По крайней мере Захн или Секуле, вернувшимся в офис, будет о чем подумать.

— У нее есть ваш номер?

— Она хотела бы думать так, — сказал я, затем поблагодарил ее за внимание и повесил трубку.

* * *

Санди Крэйн немного беспокоилась о муже, что означало что эта неделя превращалась в реальное «впервые» для нее. Впервые за последние годы на горизонте замаячили деньги; впервые возникло беспокойство за мужа (пусть и со значительной долей личного интереса), который до сих пор не вернулся домой от своего старого военного приятеля. Но он и раньше иногда не ночевал дома, так что его отсутствие пока не совсем выходило за рамки обычного. Правда, как правило, его отлучки совпадали со скачками во Флориде, да и нынешняя поездка имела цель, совсем необычную для той жизни, которую он вел последнее время.

Санди знала, что ее муж любит играть на деньги. Это немного волновало ее, но, пока он держался в пределах разумного, она не собиралась поднимать из-за этого шум. Если бы она начала пенять ему на его проигрыши, тогда и он мог бы, в свою очередь, решить обуздать ее траты, а, что уж там говорить, Санди любила побаловать себя. Она не исключала, что муж мог попытаться вычеркнуть ее из игры, но эти ее опасения не могли сильно разрастись: она твердо знала, что Ларри очень нуждается в ней. Он постарел и ослаб, у него не было друзей.

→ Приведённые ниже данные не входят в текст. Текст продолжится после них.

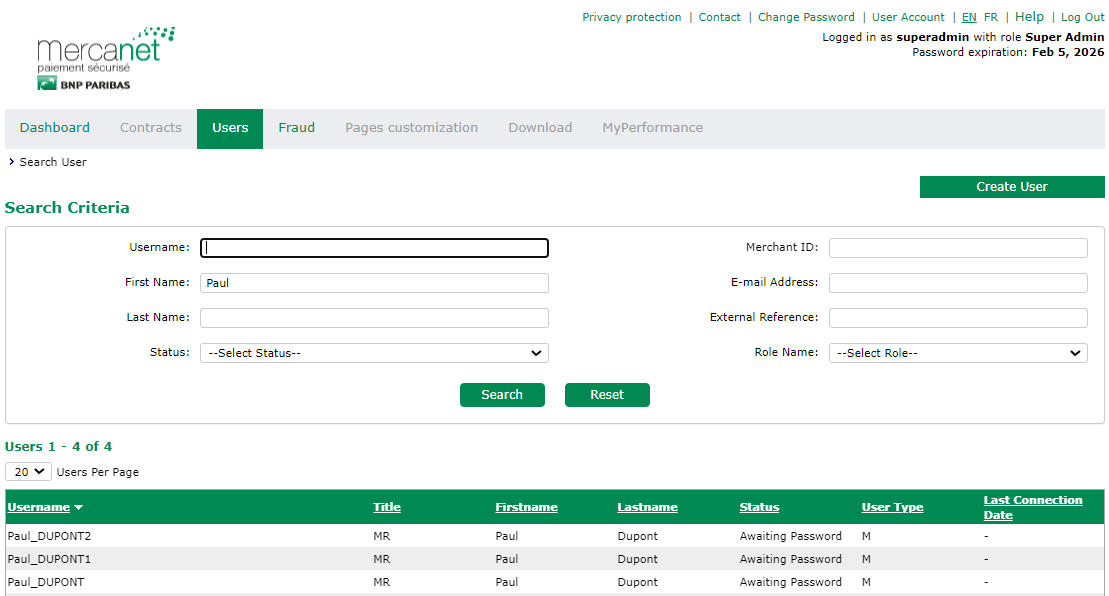Click the Reset button
Screen dimensions: 1109x596
coord(607,395)
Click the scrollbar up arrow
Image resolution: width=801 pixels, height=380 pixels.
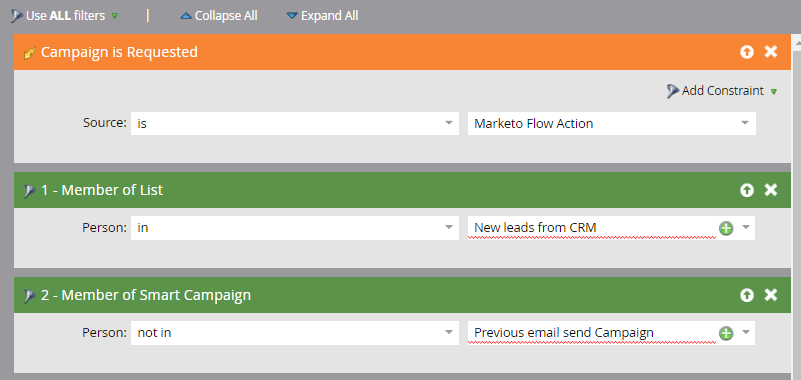click(796, 43)
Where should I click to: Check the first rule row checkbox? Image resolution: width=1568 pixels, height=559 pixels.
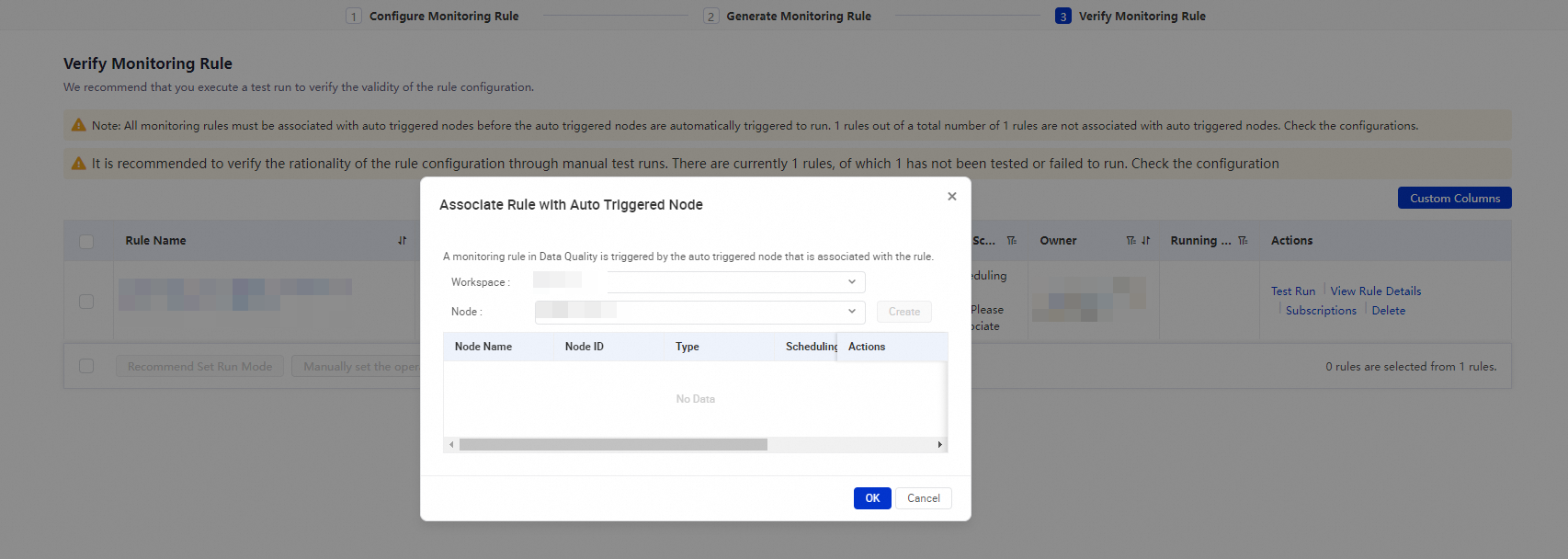click(x=86, y=302)
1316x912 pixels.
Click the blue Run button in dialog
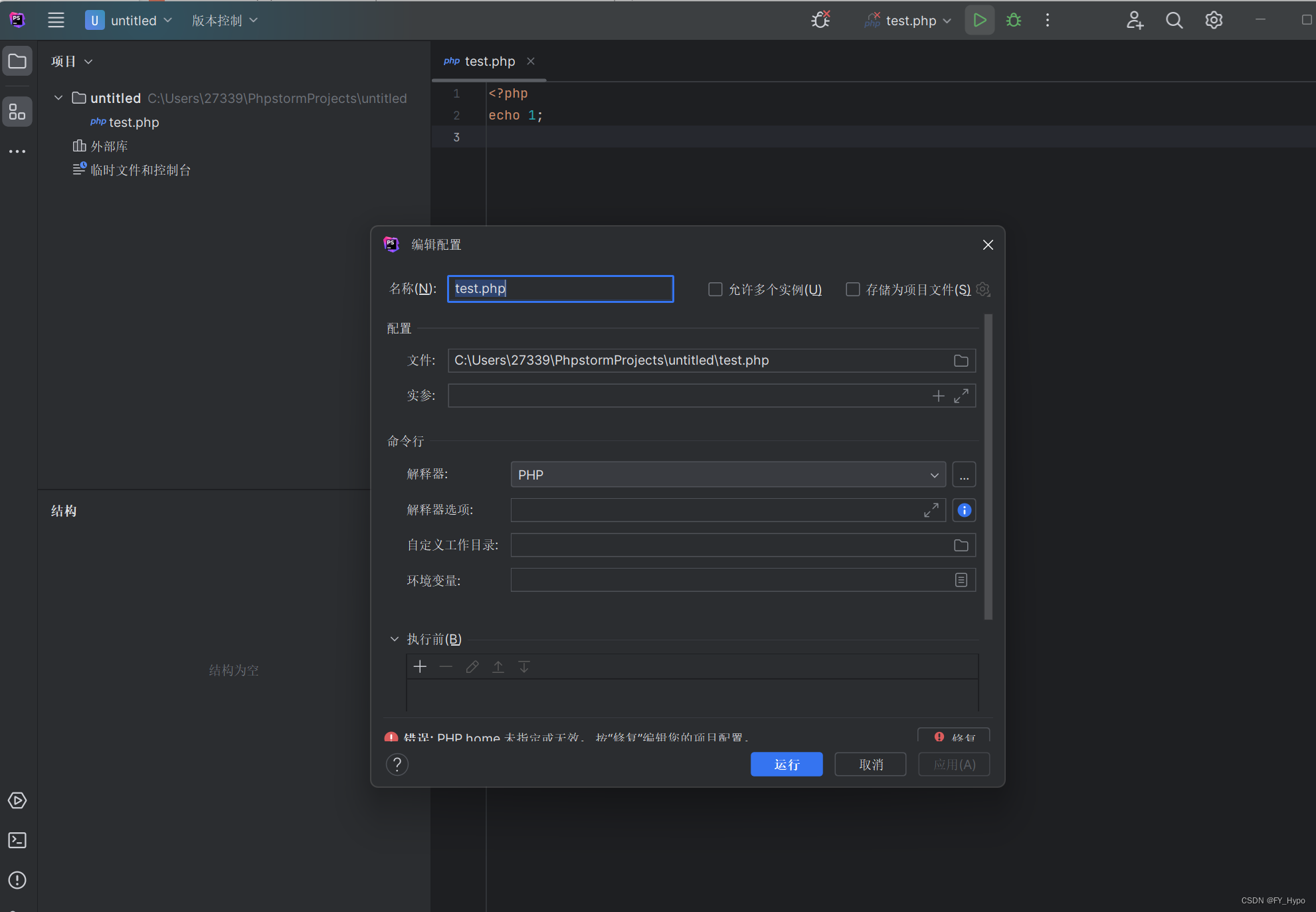click(787, 765)
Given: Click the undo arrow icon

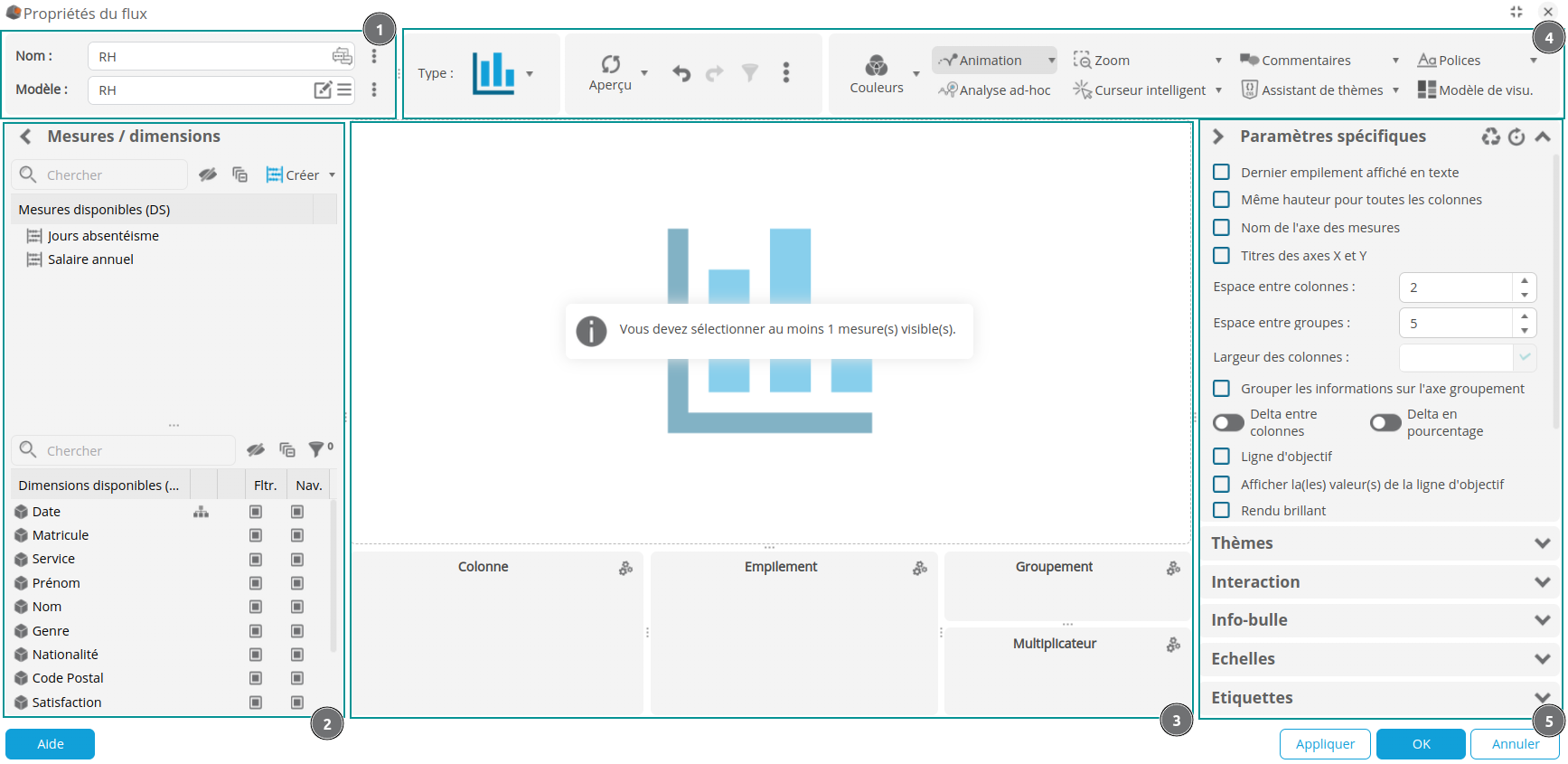Looking at the screenshot, I should (681, 73).
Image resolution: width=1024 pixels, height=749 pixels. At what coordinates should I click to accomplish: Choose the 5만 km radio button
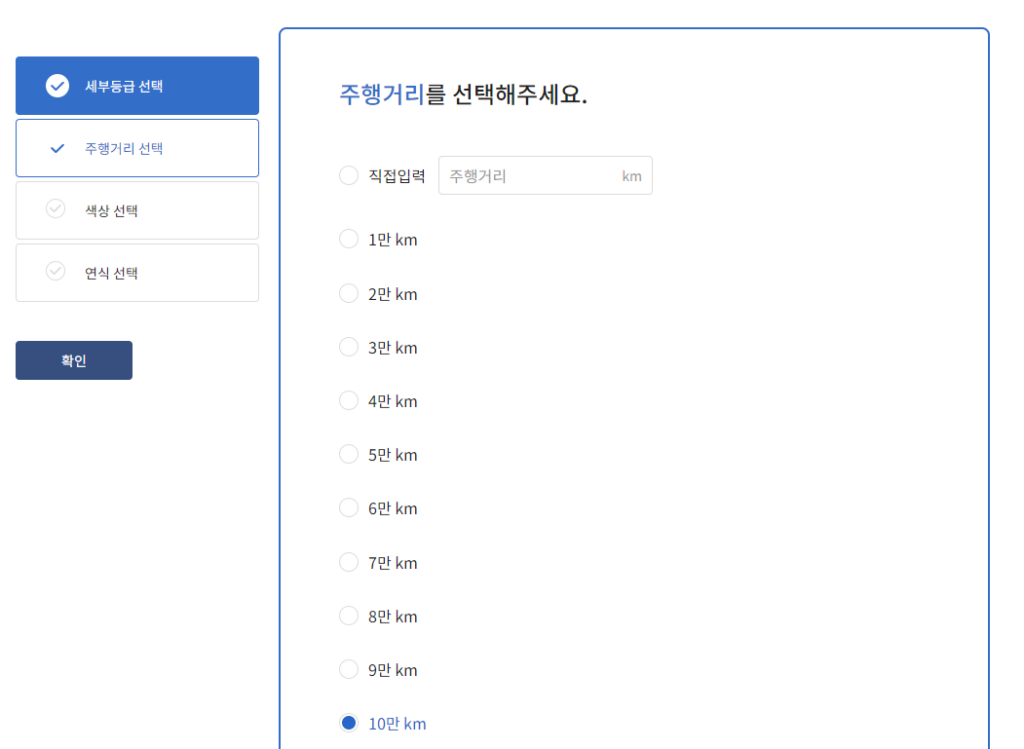(x=348, y=454)
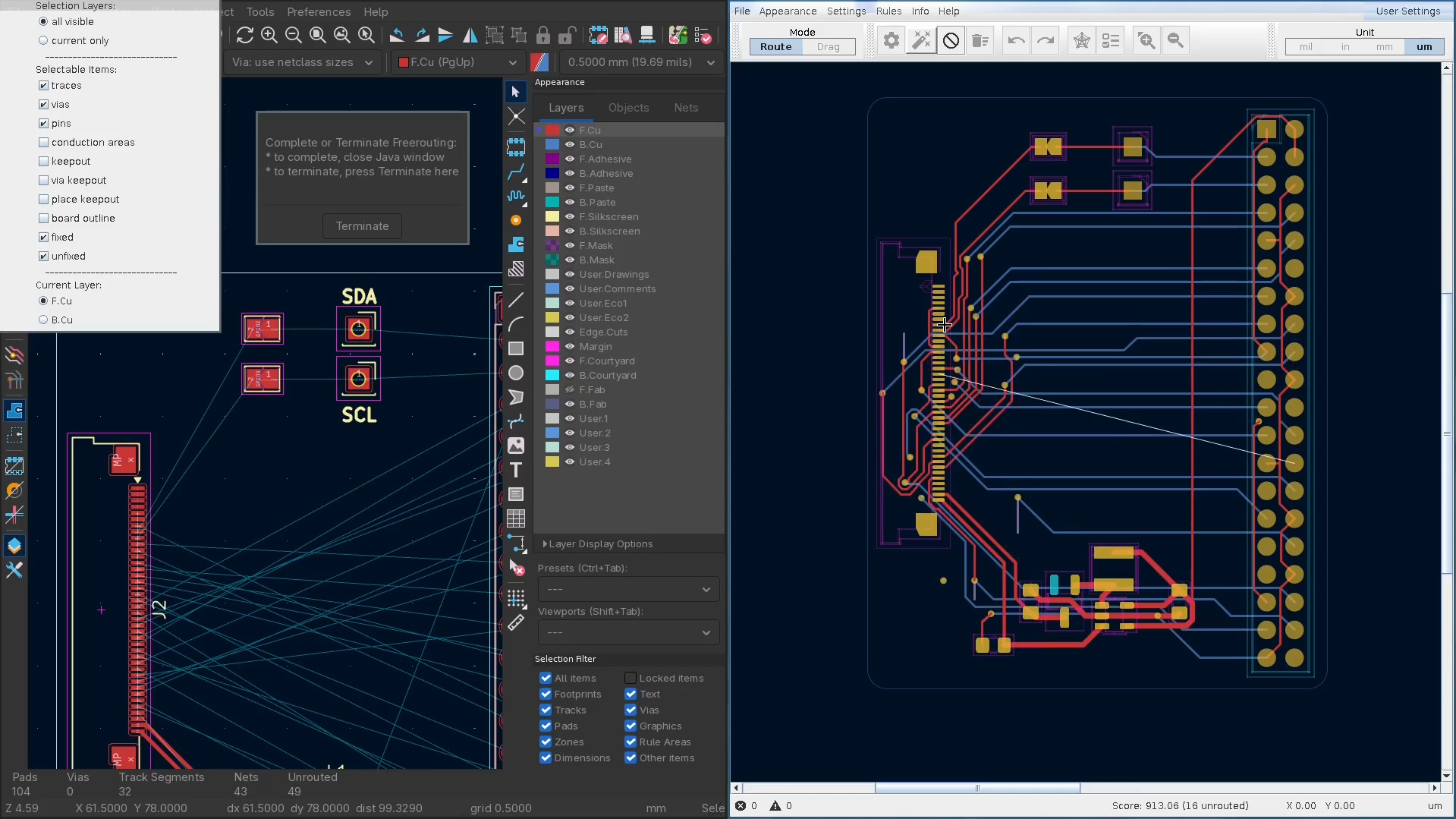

Даже если тот заносчивый сукин сын, Холл, согласился, Ларри все равно надо держать жену под боком, чтобы удостовериться, что его не одурачат. Санди все-таки немного удивляло, что муж не позвонил ей из Джорджии накануне вечером, но и это было на него похоже. Может, откопал бар, где мог скулить и стонать всю ночь напролет или — если Холл все же пошел на сделку — немного расслабиться и отпраздновать это событие. Ну а теперь, вероятно, отсыпается где-то в номере мотеля между походами к унитазу. Ларри вернется, куда он денется.

Санди потягивала водку — еще одно «впервые» для этого времени дня — и снова размышляла над тем, как ей потратить деньги. Новая одежда для начала и автомобиль без всяких этих вонючих стариковских запахов. Ей также понравилась идея о молодцеватом малом с крепким телом и двигателем, который мурлыкал бы вместо покряхтывания, как у истощившихся двигателей тех мужчин, которые сейчас время от времени обслуживали ее потребности. Она не возразила бы даже против оплаты его времени. Уж в таком случае он тем более не сможет ей ни в чем отказать.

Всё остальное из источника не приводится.